> LISTED ENTRIES

<<<<

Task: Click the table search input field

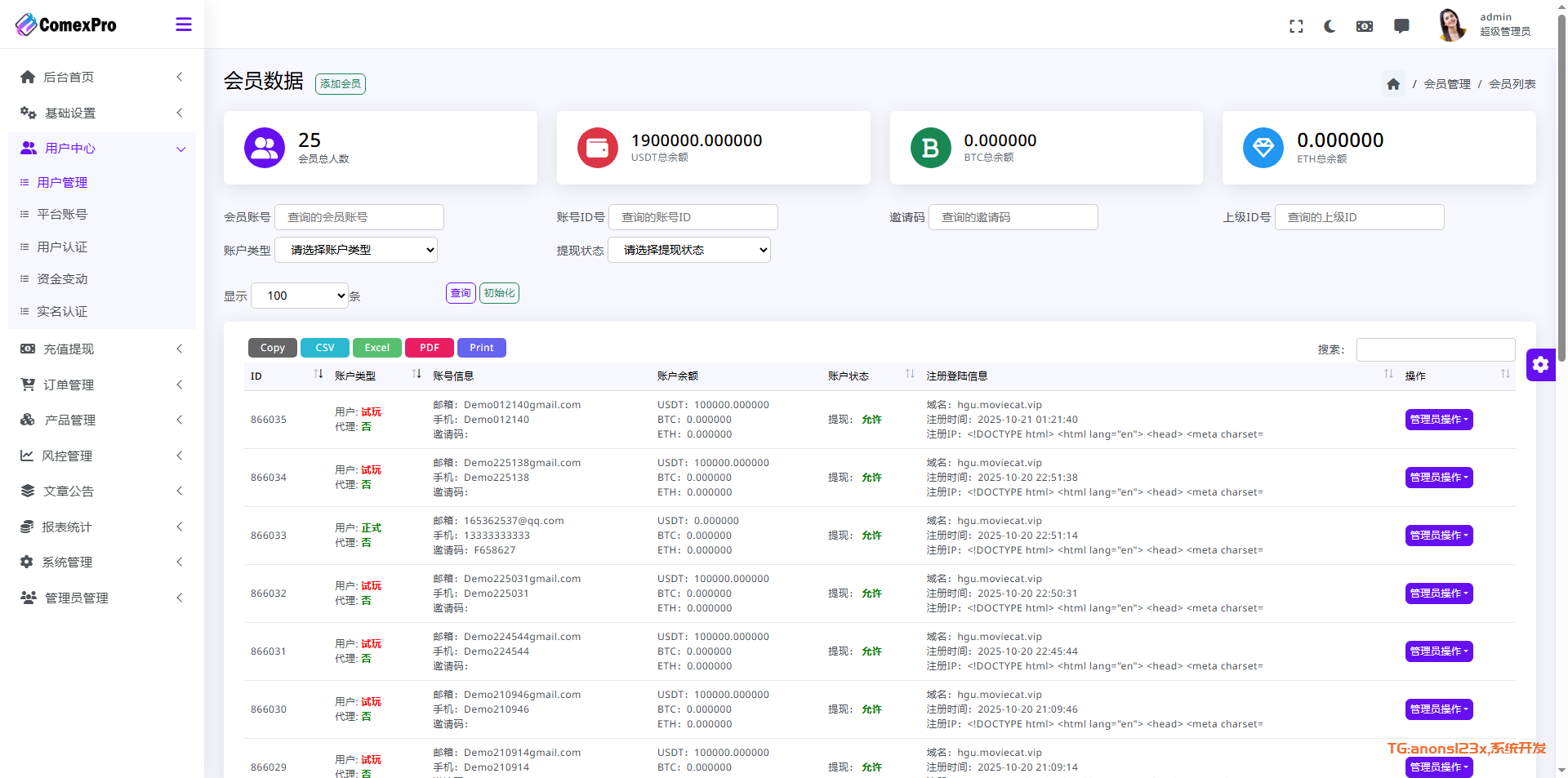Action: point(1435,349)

>>>>
<<<<

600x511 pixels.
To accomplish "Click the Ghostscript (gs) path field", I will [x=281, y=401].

>>>>
<<<<

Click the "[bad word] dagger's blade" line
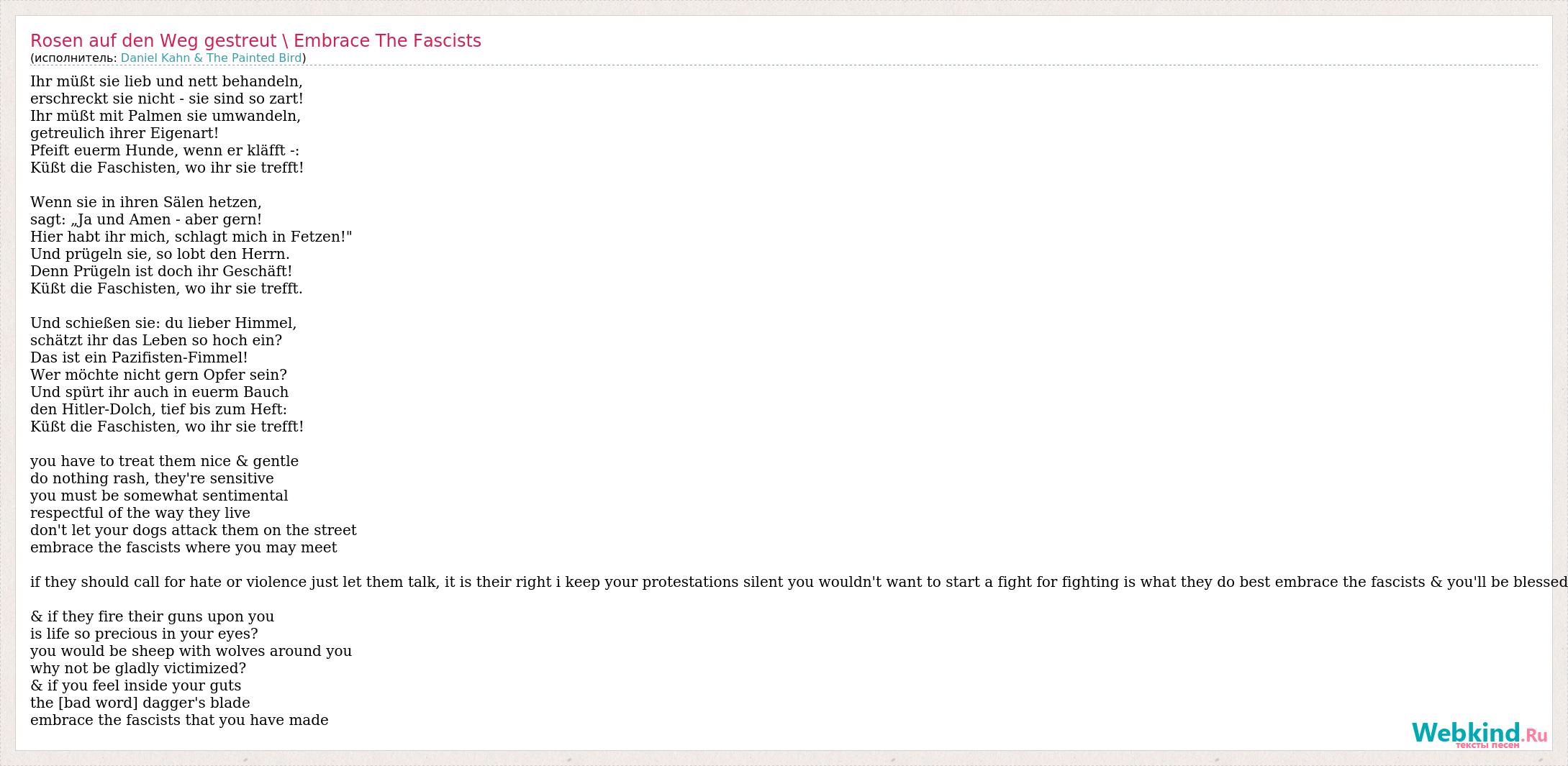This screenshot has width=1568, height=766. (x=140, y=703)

>>>>

> WHAT THIS TASK INVOLVES
Locate every line in the items above that contains the word "Click", and copy each of those lines.

> THE ANSWER
Task: Click the table search input field
To accomplish "Click the Ghostscript (gs) path field", I will [x=281, y=401].
Click the "[bad word] dagger's blade" line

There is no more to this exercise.